# I am in the chatroom why not Join me ?



## DizziSquirrel (Feb 15, 2005)

Never be lonely in Chat again!
POST HERE 
to say your going in 
​
Not me personally!
Unless Ive posted on the thread  sorry!


----------



## sallywags (Jun 27, 2005)

I'm goign to try, but i think the fun police block this bit of the site at work....


----------



## Charlies-Mum (May 25, 2005)

You weren't in therre long


----------



## sallywags (Jun 27, 2005)

Nope, fun police definitely blocked it.
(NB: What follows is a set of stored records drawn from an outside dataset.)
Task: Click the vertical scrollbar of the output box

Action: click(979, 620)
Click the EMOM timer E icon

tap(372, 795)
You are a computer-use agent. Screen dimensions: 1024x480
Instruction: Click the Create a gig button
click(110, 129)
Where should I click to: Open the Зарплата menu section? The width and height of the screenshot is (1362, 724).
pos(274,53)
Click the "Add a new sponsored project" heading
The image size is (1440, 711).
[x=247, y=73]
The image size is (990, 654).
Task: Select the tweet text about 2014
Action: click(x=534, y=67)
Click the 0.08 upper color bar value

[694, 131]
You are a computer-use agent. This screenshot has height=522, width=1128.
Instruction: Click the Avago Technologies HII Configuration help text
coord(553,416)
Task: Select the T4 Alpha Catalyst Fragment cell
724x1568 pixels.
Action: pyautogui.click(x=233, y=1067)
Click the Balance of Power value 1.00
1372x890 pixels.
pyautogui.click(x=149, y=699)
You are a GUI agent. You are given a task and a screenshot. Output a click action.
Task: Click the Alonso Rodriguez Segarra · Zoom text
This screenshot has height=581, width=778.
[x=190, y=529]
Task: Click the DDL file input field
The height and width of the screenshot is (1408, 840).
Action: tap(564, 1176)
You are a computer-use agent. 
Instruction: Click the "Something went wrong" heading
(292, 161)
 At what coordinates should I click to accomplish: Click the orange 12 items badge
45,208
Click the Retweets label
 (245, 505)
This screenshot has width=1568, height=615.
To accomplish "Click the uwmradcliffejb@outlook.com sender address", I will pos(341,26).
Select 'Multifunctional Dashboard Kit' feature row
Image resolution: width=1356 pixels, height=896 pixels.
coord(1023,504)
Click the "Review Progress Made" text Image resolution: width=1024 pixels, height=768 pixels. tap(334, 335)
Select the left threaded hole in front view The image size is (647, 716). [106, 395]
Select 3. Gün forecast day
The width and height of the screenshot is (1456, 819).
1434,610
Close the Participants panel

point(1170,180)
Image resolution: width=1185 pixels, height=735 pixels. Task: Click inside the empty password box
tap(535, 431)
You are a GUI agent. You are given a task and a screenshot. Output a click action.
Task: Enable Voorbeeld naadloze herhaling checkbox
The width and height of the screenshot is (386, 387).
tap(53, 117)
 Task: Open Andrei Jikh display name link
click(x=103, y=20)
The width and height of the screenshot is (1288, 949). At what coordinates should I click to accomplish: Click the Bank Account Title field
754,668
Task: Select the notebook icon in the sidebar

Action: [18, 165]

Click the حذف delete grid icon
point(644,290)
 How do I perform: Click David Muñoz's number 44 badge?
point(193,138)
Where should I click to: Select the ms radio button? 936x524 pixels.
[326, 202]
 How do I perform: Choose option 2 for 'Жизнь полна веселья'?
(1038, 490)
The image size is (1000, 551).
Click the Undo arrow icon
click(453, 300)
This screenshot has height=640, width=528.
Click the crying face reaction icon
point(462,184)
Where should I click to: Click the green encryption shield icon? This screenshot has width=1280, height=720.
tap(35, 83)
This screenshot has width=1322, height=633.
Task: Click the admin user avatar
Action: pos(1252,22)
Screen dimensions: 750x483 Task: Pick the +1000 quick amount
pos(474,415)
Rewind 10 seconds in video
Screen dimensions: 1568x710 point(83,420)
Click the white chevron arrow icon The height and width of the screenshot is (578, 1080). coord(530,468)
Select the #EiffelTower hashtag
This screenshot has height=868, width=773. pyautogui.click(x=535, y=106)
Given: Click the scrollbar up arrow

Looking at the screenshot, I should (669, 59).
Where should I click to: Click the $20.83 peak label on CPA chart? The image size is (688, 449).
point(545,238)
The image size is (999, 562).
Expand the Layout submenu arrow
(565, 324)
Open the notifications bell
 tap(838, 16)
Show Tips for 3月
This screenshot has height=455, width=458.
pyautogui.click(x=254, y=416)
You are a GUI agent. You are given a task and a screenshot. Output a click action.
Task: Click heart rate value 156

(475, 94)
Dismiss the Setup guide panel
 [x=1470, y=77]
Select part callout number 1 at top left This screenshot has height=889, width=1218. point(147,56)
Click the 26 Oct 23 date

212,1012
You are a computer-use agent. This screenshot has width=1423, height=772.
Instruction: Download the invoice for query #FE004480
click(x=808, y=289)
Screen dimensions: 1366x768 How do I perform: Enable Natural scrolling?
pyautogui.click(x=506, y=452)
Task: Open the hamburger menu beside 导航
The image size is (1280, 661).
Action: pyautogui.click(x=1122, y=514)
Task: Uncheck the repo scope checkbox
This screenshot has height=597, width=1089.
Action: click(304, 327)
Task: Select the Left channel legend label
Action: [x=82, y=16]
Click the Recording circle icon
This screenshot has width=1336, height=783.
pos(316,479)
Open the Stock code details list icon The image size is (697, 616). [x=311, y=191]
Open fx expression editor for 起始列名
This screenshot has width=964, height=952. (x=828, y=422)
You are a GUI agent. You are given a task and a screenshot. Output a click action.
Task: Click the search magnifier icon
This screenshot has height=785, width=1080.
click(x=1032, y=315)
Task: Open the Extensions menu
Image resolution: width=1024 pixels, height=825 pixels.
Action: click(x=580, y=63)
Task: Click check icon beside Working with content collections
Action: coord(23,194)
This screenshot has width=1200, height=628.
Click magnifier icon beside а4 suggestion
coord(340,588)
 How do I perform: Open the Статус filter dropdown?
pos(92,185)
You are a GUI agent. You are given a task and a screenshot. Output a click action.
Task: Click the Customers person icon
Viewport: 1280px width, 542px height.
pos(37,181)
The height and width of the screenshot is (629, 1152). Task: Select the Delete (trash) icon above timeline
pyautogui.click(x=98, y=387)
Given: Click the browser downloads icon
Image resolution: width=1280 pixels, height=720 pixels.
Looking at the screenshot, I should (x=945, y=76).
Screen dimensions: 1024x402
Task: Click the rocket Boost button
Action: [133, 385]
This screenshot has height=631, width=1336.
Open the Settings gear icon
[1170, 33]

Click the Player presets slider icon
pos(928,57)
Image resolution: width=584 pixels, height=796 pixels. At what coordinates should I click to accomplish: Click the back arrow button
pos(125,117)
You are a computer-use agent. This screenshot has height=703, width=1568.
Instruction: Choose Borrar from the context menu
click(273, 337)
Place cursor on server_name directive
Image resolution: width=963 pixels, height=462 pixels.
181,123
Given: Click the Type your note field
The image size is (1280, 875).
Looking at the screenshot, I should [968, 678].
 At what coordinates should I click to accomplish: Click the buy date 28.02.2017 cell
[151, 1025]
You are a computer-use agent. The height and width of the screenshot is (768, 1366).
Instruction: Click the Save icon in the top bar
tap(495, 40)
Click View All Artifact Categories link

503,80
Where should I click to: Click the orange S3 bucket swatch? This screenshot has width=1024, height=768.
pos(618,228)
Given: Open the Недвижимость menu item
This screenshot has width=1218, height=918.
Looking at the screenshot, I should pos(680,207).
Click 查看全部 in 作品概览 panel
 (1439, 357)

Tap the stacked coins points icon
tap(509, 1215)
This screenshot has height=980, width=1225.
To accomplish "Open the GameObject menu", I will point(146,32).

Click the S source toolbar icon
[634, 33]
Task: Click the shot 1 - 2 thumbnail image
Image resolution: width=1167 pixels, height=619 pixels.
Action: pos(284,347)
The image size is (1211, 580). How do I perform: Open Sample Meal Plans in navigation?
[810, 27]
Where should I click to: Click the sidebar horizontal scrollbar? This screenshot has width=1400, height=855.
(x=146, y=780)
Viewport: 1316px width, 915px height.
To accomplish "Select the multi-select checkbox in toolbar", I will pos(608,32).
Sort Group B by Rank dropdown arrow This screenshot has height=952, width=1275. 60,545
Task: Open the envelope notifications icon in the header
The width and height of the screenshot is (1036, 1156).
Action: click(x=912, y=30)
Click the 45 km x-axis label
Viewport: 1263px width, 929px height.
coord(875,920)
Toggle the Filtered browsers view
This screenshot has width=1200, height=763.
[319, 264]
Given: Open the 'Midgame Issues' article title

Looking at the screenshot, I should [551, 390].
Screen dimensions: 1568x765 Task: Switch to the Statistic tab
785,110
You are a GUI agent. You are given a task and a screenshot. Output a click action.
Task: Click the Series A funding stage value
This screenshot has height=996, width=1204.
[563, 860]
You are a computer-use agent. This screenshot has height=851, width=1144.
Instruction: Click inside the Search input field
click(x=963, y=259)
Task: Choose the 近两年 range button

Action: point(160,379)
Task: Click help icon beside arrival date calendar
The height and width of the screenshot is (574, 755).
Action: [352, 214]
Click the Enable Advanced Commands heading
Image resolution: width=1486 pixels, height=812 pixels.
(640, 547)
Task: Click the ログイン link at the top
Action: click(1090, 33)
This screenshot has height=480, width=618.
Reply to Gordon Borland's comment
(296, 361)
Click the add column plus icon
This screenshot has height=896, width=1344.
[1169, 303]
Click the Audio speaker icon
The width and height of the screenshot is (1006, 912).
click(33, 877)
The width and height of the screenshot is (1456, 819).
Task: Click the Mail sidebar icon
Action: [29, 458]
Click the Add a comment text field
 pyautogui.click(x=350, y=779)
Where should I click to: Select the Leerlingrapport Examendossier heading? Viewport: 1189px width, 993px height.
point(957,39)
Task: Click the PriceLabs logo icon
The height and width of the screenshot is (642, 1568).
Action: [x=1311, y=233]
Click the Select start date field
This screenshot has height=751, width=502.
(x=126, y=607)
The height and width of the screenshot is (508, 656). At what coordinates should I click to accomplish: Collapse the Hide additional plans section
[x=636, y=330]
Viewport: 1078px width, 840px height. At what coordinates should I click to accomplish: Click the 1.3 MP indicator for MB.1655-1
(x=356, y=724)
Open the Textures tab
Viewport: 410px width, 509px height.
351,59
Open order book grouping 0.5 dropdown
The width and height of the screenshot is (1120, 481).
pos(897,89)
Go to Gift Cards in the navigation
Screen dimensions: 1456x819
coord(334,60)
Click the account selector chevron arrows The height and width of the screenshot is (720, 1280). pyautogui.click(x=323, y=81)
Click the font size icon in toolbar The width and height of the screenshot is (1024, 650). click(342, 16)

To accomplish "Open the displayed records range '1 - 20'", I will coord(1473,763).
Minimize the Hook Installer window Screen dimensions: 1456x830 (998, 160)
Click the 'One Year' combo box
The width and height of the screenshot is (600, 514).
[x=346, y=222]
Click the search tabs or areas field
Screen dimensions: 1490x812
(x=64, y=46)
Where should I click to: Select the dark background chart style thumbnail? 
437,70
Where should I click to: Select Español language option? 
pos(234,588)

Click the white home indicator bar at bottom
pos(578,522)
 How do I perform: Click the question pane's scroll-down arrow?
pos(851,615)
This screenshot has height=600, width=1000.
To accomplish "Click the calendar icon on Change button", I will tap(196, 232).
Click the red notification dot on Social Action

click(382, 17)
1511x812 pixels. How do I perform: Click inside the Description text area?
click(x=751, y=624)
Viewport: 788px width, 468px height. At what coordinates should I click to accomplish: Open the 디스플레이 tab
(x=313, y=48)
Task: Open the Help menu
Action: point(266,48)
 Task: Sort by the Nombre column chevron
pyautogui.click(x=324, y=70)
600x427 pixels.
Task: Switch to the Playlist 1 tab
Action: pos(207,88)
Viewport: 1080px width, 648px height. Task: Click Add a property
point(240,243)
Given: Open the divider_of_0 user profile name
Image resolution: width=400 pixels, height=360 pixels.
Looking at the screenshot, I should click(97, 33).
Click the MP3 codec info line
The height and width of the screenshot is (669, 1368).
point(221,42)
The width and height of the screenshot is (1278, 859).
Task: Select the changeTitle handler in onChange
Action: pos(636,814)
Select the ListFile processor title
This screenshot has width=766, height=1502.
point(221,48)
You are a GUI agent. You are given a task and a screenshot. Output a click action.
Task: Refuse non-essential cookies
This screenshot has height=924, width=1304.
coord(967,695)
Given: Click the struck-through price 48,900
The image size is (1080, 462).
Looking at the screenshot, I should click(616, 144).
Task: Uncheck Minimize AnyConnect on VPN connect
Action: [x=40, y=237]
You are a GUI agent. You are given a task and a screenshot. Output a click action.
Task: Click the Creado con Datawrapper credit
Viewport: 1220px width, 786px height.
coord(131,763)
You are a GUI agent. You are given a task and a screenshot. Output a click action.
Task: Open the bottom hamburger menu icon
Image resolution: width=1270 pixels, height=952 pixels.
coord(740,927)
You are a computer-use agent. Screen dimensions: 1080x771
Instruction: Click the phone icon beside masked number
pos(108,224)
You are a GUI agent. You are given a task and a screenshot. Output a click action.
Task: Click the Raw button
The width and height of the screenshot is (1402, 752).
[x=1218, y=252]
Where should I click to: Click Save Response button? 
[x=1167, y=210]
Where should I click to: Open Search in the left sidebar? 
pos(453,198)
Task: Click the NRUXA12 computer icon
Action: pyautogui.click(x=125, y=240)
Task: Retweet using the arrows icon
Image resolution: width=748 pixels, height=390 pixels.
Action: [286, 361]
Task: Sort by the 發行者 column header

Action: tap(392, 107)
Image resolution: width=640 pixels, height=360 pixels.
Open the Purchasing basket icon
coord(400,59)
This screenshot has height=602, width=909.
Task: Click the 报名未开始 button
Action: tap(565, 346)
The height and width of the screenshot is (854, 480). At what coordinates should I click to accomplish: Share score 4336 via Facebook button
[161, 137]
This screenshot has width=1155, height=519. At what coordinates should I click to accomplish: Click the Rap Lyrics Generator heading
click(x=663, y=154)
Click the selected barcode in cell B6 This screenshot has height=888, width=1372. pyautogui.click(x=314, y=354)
Boo!


----------



## DizziSquirrel (Feb 15, 2005)

Please use this thread  if your using chat 
Many Thanks.

~Dizzi~


----------



## DizziSquirrel (Feb 15, 2005)

Going into chat see you there maybe ?


----------



## DizziSquirrel (Feb 15, 2005)

Mollieboo, Confused and I are in chat - why not Join us for a natter ?


----------



## C0nfused (Apr 13, 2007)

I'm in chat with suzi T and nicola30 - why not join us for a natter?


----------



## harmony802005 (Mar 8, 2006)

im in for a little bit ladies x


----------



## C0nfused (Apr 13, 2007)

I'm in chat for a bit if anyone wants to join me for a chat?


----------



## DizziSquirrel (Feb 15, 2005)

Popping in now myself see you there


----------



## DizziSquirrel (Feb 15, 2005)

There is a few of us in 

why not Join us ?


----------



## C0nfused (Apr 13, 2007)

I'm in chat aswell as several others why not join us for a natter?


----------



## DizziSquirrel (Feb 15, 2005)

BIG  to those using this thread

~Dizzi~


----------



## lynette25 (Mar 4, 2008)

im in chat if anyone wants to pop in


----------



## kitten1 (Jan 1, 2007)

I'm just going to make a brew and cut myself a wedge of cake and then I'm off into the chat room!!   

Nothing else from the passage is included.